Впрочем, может, её это и не слишком волнует.
Дело Надежды Буяновой совершенно ужасно, хотя на нынешнем фоне не слишком выделяется. Обезумевший Левиафан отправляет в лагеря и пенсионеров, и подростков, и людей с онкологическими заболеваниями. Вот теперь будет ещё и немолодая женщина-врач.
Я очень надеюсь, что Надежда Буянова выдержит своё заключение, что её приговор сократят, что она выйдет по УДО.
Но вот ведь что. На обложке первого издания книги Томаса Гоббса «Левиафан» был изображён великан — символ Левиафана — государственной власти. Но если приглядеться, то видно, что великан этот составлен из множества людей, формирующих его тело.
С самим Левиафаном всё ясно. А вот что насчёт всех остальных — тех, из кого он состоит?
Я думаю о людях, которые связаны с трагедией Надежды Буяновой.
Ольга Федина делает карьеру и, безусловно, будет делать её и дальше. Что потом? Вероятность, что Федина доживёт до падения режима, достаточно велика. Понятно, кстати, что теперь она будет всеми силами поддерживать власть, понимая, что рухнет власть — рухнет и её, Ольги Фединой, жизнь.
И что дальше делать с Ольгой Фединой? Точно могу сказать, что судить её никто не будет, если, конечно, ФБК не найдёт у неё какой-нибудь виллы, купленной на взятки. Да и статьи нет такой, по которой её можно было бы судить.

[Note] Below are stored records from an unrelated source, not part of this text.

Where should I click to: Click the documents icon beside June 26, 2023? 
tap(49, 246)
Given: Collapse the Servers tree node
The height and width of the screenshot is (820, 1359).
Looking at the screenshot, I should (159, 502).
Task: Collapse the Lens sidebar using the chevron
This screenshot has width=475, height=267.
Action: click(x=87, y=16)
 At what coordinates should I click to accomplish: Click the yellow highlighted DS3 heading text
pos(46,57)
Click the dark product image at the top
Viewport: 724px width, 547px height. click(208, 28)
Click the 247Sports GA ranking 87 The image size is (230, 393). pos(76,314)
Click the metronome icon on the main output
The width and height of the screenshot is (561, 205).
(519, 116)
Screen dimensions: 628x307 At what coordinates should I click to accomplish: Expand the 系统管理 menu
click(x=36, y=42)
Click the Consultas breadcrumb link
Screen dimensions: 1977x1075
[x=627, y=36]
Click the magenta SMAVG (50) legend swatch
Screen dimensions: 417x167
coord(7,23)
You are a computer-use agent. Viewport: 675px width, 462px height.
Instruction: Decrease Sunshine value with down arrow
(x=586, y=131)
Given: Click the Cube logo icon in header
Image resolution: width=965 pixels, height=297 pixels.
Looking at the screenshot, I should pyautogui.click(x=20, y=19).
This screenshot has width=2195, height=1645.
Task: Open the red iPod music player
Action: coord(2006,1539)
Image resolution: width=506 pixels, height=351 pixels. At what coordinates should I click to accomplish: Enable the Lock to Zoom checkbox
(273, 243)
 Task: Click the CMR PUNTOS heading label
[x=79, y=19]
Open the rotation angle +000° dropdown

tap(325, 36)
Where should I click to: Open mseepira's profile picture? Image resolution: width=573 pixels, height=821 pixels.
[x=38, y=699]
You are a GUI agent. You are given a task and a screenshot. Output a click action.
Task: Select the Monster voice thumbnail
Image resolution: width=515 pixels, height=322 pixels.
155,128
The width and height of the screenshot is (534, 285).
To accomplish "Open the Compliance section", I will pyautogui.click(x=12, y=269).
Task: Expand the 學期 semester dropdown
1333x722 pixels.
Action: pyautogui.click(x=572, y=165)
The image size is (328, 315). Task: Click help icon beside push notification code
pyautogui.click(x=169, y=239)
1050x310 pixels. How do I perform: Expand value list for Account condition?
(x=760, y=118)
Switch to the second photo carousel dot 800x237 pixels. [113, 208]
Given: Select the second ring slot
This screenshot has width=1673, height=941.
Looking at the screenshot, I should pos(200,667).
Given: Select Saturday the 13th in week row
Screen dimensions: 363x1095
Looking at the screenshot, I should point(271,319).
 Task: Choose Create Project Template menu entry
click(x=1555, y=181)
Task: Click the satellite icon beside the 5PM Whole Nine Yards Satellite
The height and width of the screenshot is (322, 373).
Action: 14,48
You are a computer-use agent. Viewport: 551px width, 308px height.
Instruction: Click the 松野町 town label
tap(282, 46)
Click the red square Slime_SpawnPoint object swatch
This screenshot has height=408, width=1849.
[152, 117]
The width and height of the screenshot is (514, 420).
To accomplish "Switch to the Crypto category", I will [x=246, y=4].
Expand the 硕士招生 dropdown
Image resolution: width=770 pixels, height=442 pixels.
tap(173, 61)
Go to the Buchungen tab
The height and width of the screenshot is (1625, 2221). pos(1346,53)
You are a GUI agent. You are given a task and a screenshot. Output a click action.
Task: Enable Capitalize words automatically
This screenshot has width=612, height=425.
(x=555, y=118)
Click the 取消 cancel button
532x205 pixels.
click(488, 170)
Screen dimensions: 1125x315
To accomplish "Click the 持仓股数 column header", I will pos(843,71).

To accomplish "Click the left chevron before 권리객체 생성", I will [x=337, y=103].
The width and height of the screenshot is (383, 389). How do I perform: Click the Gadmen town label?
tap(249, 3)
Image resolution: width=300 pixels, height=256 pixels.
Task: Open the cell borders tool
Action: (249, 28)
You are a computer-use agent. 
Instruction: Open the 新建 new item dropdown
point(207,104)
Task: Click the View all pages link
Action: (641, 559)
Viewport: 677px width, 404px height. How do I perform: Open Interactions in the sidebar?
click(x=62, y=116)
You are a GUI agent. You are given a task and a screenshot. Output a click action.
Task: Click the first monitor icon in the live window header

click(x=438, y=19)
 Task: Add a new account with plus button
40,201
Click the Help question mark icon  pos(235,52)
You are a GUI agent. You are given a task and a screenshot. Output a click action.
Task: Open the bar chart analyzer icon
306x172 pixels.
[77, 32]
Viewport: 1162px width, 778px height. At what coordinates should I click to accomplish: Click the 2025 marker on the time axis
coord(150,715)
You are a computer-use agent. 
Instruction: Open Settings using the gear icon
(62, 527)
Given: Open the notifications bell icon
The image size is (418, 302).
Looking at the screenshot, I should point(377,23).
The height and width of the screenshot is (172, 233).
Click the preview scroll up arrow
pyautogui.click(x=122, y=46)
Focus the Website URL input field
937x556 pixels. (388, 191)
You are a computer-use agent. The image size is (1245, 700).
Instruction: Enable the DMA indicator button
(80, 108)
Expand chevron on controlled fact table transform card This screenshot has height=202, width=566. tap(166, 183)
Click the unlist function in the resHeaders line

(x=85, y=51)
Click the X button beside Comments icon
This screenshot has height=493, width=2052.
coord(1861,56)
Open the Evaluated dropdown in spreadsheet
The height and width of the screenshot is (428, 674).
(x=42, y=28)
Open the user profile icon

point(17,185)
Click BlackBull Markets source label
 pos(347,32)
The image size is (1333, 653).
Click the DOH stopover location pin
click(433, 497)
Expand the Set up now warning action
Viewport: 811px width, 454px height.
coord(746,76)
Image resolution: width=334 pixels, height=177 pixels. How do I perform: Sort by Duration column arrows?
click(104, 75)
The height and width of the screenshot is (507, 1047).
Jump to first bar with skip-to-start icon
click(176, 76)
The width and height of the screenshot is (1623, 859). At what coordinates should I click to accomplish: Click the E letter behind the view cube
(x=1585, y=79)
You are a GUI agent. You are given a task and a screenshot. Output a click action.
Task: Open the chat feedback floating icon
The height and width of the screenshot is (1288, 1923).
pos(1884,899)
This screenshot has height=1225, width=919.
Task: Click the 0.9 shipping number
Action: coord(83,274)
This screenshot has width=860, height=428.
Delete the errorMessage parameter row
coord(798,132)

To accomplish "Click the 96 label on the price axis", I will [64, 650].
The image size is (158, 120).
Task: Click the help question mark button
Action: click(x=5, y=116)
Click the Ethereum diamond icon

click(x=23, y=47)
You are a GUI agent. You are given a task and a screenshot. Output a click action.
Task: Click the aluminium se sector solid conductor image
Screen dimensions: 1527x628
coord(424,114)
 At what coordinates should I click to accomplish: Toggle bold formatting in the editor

Сразу вспоминается процесс над совсем другими судьями. В Нюрнберге в 1947 году на скамье подсудимых оказались 16 нацистских юристов. Ясно, что преступления их были куда масштабнее, чем преступление Ольги Фединой. Она незаконно отправила в тюрьму «всего» одного человека (хотя, кто знает, может, и больше), а в Нюрнберге шла речь о тех, кто создавал и реализовывал законы, положенные в основу уничтожения миллионов.
Но мы ведь говорим не только об Ольге Фединой, а о том, как вообще в будущем поступать с судьями.
Телфорд Тейлор, выступавший обвинителем на процессе юристов, заявил:
«Перед нами необычное дело, потому что подсудимым предъявлено обвинение в преступлениях, совершённых во имя закона. Эти люди, также как их умершие или бежавшие коллеги, были воплощением того, что в Третьем Рейхе выдавалось за юстицию... Обвинение в данном случае основывается на утверждении о том, что эти люди, возглавлявшие германскую юридическую систему, осознанно и целенаправленно подавляли законность, участвовали в кощунственном маскараде, выдавая тиранию за юстицию, и превратили германскую юридическую систему в двигатель деспотизма, захватов, грабежей и убийств».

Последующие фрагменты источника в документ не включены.